### DIRECTIONS
(a) List every distinct username that posts in the forum thread about the 19.5-year-old dog.
(b) In the forum thread about the 19.5-year-old dog, what does Daydreamer say it is time to do?
(c) Pick up the forum thread about the 19.5-year-old dog after its last post and continue it.

### TEXT SEGMENT
Content starts

# Wow ~ 19.5 Years Old!



## GSDLoverII

*



*


----------



## GSDLoverII

It's pretty amazing the strong bond some people have with animals, and vice versa.....right to the end.:angel::angel:


----------



## kess&ellie

I've seen this video before and it still brought tears to my eyes.


----------



## Daydreamer

I'm sorry but that is so pitiful. It is time to let this dog go.


----------



## GSDLoverII

I wouldn't have changed a thing !:thumbup:


----------



## selzer

I did not think about letting the dog go, he did not seem to be in pain. And that old lady seemed to really enjoy having him there with her.


----------



## irongrl

selzer said:


> I did not think about letting the dog go, he did not seem to be in pain. And that old lady seemed to really enjoy having him there with her.


I agree. He didn't look like he was suffering.

Content ends

Pixel coordinate grounding data:
Content starts

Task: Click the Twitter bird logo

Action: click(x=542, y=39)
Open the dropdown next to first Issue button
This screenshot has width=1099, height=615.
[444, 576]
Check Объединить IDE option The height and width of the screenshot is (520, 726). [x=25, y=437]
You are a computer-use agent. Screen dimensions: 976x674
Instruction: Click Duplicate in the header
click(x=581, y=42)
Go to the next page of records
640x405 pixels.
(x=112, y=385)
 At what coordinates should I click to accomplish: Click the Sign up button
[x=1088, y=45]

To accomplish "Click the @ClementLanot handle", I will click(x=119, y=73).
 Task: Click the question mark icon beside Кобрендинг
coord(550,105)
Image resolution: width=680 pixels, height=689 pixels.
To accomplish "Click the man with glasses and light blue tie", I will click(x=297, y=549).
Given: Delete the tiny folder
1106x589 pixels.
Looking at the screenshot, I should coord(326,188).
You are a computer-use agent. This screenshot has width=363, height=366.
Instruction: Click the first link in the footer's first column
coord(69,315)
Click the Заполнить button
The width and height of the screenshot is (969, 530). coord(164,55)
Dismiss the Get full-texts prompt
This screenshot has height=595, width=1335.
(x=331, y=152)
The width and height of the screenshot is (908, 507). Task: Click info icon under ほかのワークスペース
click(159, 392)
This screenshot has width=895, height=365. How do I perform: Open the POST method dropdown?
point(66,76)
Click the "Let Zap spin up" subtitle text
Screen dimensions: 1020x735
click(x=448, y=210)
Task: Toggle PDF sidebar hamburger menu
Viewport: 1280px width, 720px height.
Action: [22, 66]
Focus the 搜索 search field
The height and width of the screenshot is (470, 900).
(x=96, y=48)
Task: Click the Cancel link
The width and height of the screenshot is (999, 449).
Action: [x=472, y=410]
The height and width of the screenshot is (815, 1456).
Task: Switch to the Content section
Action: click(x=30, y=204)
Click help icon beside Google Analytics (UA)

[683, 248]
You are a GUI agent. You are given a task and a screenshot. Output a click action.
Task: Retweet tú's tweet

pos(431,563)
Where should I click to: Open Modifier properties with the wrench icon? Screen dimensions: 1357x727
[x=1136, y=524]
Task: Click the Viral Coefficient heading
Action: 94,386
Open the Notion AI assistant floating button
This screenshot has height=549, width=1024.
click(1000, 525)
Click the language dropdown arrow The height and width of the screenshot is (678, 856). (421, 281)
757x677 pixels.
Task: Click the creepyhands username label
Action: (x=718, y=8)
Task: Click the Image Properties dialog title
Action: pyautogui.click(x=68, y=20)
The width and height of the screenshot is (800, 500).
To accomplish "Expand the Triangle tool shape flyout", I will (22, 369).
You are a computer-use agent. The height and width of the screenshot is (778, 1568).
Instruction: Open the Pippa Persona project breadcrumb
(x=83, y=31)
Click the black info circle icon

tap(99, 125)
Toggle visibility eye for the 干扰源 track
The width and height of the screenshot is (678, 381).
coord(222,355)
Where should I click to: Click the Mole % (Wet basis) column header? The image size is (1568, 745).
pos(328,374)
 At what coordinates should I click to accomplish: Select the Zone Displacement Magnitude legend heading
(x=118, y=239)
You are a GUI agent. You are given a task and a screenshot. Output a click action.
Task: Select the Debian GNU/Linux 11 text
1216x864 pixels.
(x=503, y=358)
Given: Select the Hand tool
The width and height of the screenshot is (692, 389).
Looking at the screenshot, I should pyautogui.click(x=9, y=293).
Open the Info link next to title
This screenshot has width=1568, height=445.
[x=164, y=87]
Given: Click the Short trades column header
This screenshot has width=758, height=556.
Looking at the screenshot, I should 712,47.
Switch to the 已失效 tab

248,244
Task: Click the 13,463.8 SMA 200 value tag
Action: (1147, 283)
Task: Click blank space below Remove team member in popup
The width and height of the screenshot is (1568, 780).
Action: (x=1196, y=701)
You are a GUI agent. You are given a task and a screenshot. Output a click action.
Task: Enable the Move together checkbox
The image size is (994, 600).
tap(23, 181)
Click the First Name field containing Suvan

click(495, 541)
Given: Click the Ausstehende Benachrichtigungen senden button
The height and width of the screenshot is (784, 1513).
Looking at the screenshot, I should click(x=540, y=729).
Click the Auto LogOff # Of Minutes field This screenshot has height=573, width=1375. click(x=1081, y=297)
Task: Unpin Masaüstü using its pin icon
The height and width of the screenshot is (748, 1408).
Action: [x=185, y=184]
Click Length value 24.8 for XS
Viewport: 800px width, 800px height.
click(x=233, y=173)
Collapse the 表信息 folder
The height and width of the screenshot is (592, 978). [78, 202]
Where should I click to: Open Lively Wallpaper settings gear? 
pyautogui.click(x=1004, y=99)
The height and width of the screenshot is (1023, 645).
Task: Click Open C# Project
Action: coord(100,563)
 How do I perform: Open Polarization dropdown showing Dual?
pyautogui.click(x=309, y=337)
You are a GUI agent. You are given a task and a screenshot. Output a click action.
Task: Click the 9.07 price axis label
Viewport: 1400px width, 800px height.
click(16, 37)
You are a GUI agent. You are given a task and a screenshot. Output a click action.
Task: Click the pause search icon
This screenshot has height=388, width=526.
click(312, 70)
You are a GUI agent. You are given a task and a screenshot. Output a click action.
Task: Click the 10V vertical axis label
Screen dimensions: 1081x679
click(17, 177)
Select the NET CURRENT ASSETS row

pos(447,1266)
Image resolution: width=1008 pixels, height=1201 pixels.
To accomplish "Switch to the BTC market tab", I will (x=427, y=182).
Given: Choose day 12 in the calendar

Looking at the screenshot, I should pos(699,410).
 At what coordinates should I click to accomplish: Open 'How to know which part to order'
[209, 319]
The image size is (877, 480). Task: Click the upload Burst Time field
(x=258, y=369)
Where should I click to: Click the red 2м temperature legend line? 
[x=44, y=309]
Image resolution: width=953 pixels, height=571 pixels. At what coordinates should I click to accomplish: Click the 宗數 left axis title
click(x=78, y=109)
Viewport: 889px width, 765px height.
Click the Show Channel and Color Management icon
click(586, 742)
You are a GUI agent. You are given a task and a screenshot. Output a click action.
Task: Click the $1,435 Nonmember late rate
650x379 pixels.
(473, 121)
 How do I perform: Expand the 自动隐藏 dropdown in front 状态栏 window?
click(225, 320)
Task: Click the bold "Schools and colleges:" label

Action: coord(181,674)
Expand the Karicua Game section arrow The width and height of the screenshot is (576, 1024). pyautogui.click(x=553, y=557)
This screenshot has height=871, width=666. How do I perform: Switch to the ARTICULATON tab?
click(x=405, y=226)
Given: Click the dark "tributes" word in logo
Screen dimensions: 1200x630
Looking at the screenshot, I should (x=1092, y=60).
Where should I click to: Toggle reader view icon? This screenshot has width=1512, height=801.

Content ends

### ANSWERS FOR THE EXERCISE
(a) GSDLoverII, kess&ellie, Daydreamer, selzer, irongrl

(b) Let the dog go.

(c)
----------



## Daydreamer

I am all for therapy dogs but this one just struck a cord with me. Something in his eyes seemed very sad. Looks like he can only move his head. Please don't misunderstand my sentiment I just feel that quality of life out weights quanity. I do think that the therapy animals bring alot to the patients they visit and am thankful for the people who take the time to provide this much appreciated service.


----------



## Mrs.K

Daydreamer said:


> I am all for therapy dogs but this one just struck a cord with me. Something in his eyes seemed very sad. Looks like he can only move his head. Please don't misunderstand my sentiment I just feel that quality of life out weights quanity. I do think that the therapy animals bring alot to the patients they visit and am thankful for the people who take the time to provide this much appreciated service.


Yeah, I saw it too and know what you mean. It is time to let him go. :help:


----------



## Eva von Selah

Baxter went to the bridge in October 2009.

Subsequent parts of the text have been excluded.